Under bankruptcy law, creditors have the power to knock out a plan by voting against it. But among the plans accepted, the final choice of a survivor will be in Montali's hands.
Murphy said he did not find anything shocking in PG&E's letters, although they were more detailed than others he has seen.
"You cannot get into detailed restrictions on what people can say or do as long as the disclosure statement has been approved and sent out and the solicitation does not violate some order of the court," he said.
The disclosure statements, outlining each plan, are similar to a company prospectus or a ballot pamphlet in an election. The statement is intended to tell potential investors all they need to know about how the company will reorganize.
The complex voting regime outlined by federal bankruptcy law allows creditors, who are divided into classes according to their type of debt, to demonstrate their interest in a plan. Only if every voting class votes against a plan will it die, Murphy said. Otherwise, the proposal moves to the next step, known as confirmation, where it is examined for legal and financial soundness.
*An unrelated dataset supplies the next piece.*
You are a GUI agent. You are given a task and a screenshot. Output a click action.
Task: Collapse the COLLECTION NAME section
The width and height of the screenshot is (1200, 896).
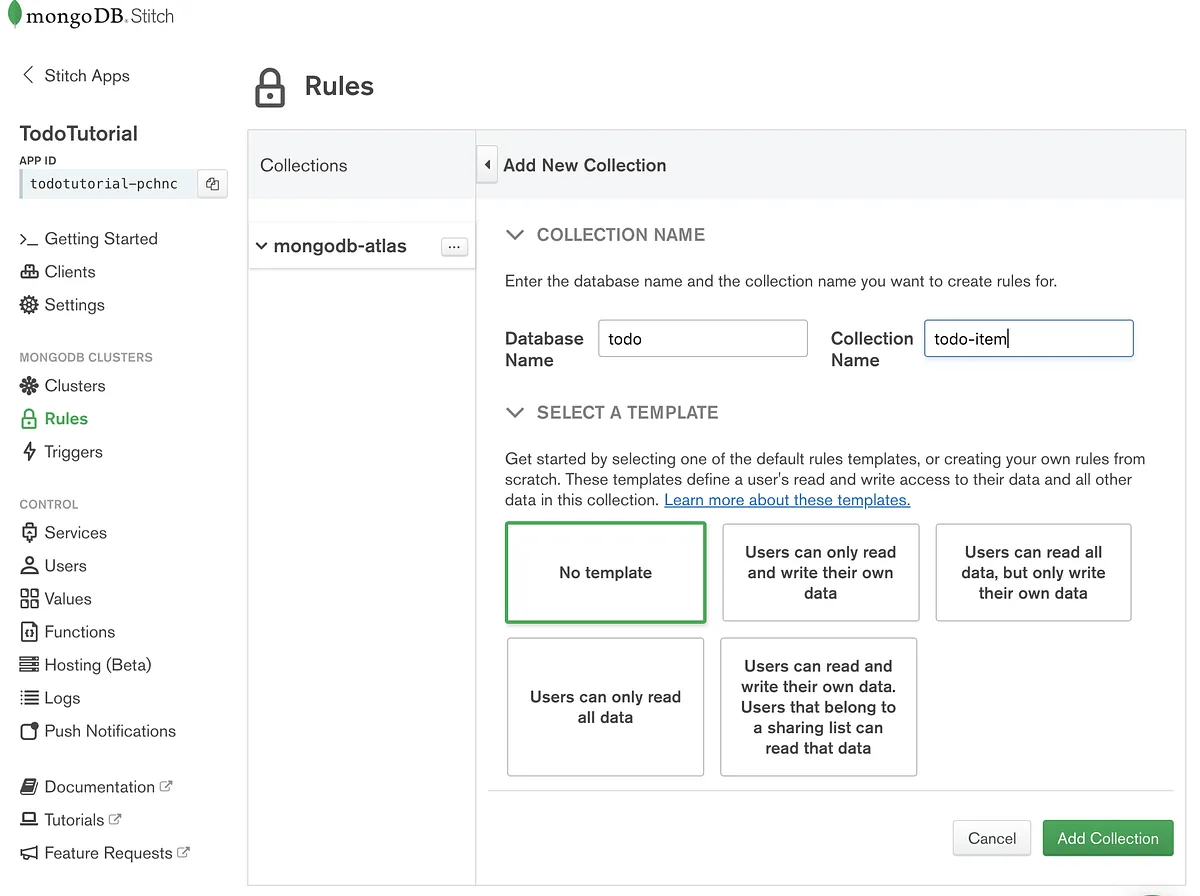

Ultimately, it is Montali who must approve the final choice.
In its June 20 letters to creditors criticizing the PUC's plan, the utility devoted one paragraph to the most serious legal problem with its own plan: the controversial proposal to preempt state laws and regulation that might prevent its breakup.
"We believe the PG&E plan meets all legal requirements to be confirmed by the Bankruptcy Court, including the requirements the court said are necessary to justify preemption of state law," the letter states.
PG&E wanted to spend $325,000 of its own money to hire D.F. King, a move that would have required Montali's approval. The utility told the judge it would also pay King $4.50 ("plus related telecommunications charges") for every incoming or outgoing telephone call from or to creditors.
PG&E withdrew the funding request after both the PUC and former U.S. Trustee Linda Stanley objected.
Low, the utility's spokesman, said last week that PG&E Corp., the utility's parent company, is now picking up the tab for the King contract.
Responding to the assertions in the letters, PUC counsel Cohen said there was no basis for the claim that PUC bonds would be below investment grade.
He said the state's only campaigning so far has involved meetings and telephone calls with groups of creditors but nothing like PG&E's highly organized effort.
PG&E has been locking up votes another way: Because a claim paid in full counts as a vote to approve the plan, and because earlier this year Montali approved payment of small creditor claims, PG&E has moved quickly to pay thousands of such claims, in effect locking up "yes" votes for the plan.
Under the proxy fight scenario, fighting can be very aggressive. "It is the wild, wild West, so long as they don't misrepresent facts and don't libel or slander anyone," Williams said.
The PUC has been highly critical of the PG&E plan. Cohen said the plan is "completely unfinanceable" in the current market. "Companies that look like PG&E ... are getting killed in the market," he said.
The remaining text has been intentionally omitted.